Chronobiologists have tried—and failed—to change all of this. Several decades ago,Halberg led a delegation of scientists who met with FDA officials. “We recommended to the FDA commissioner that timing as well as dosing be considered in the administration of medications by a requirement in the package insert,” Halberg wrote in a 2003 recounting of this effort. “The commissioner explicitly assured the delegation he would do something about it.” But according to an assistant FDA commissioner who was a chronobiologist, Halberg says, after the delegation left, “the commissioner told the staff no more than to proceed with ‘business as usual.’ ”
It doesn’t help the chronobiologists’ cause that they represent a small research niche in a mammoth industry.Unless drug companies think there’s serious money at stake, they’re unlikely to poke around in the lab just to see whether a new medication has time-related effects. Drug trials that consider chronobiology would be more complex and require more patients than the status quo. What’s more, most medical professionals simply aren’t aware of the extent to which the body’s rhythms influence its response to medicine, Smolensky says. “There is no active conspiracy against chronomedicine,” he writes in his book The Body Clock Guide to Better Health. “The biggest barrier is simply inertia.”

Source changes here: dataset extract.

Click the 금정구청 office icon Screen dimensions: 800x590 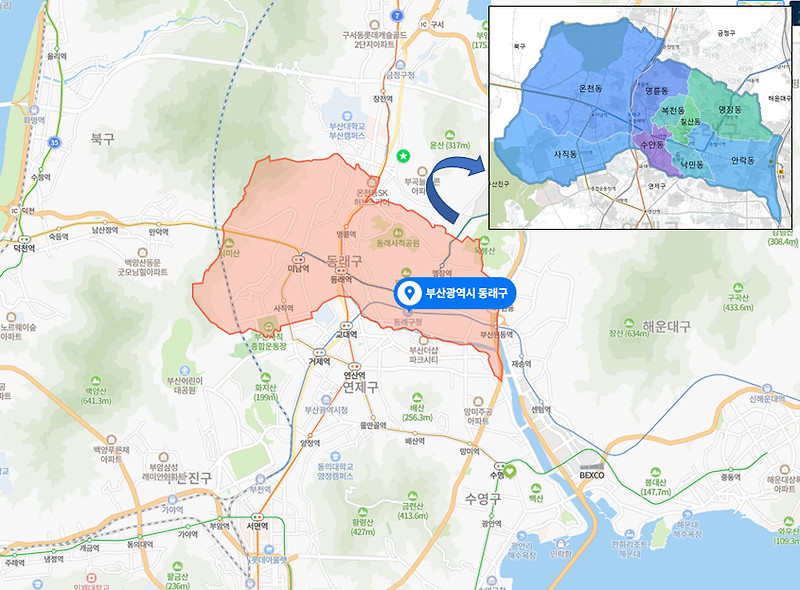click(401, 65)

Yet there are relatively easy ways to address the issue.Research has shown that nocturnal animals can reverse their usual biological rhythms if the rooms in which they are housed are kept relatively dark during the day and lighter at night. Drug studies should, at the very least, use animals on this adjusted schedule. Better yet, they could use two groups of rodents, a standard nocturnal set and another one on a reverse schedule. That way, scientists would be able to notice early on whether time affects how a drug works.

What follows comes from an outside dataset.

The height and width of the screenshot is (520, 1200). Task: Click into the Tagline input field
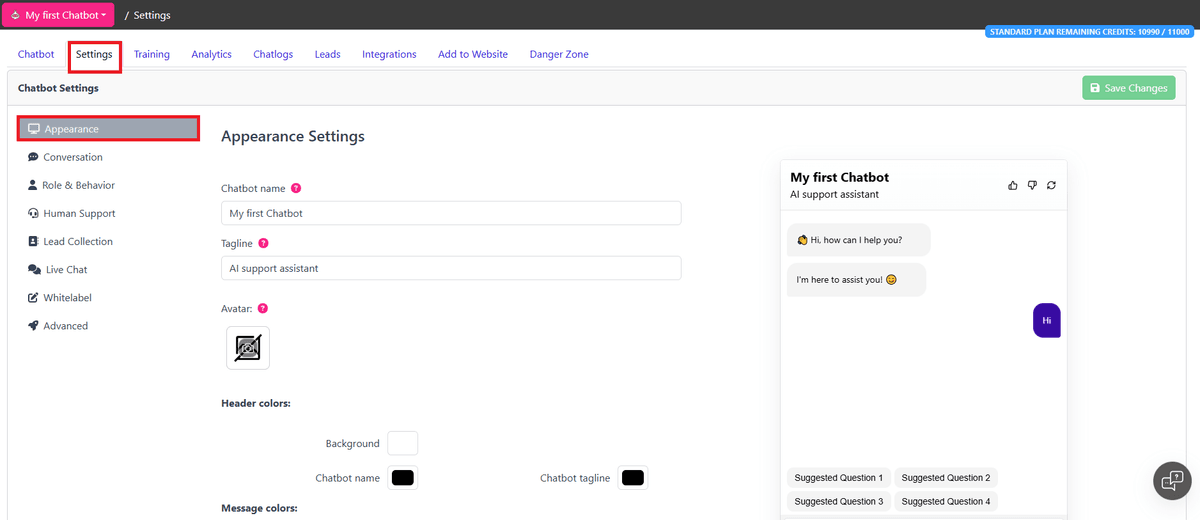coord(450,268)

When it comes to human testing, the FDA could mandate small, early stage clinical trials with different groups of patients taking a drug at least three different times of day. If a certain drug turns out to have no time-related differences, we’ll be reassured that it’s safe to take anytime. Nobody knows precisely how many drugs exhibit time-related effects, but the number isn’t tiny. Many different kinds of medications behave this way, and how important the variations are depends on factors like the seriousness of the illness being treated and the side effects of the medication.

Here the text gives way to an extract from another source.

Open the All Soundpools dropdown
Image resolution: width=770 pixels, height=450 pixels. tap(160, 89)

Yes, these changes will require drug trials that are larger and more costly. But the return on investment could be huge in some areas. For instance, doctors have already successfully begun integrating circadian rhythms into cancer treatment. Chemotherapy causes its famously debilitating side effects because the drugs used are highly toxic to healthy as well as cancerous cells. It turns out, however, that based on the circadian rhythm, doctors can administer chemo at a time when malignant cells are more susceptible to the drugs than normal ones are. Such carefully timed treatment has been shown to help patients tolerate higher doses of chemo and survive longer. Cancer has become one of chronomedicine’s biggest success stories. When will we hear about the next one? The clock is ticking.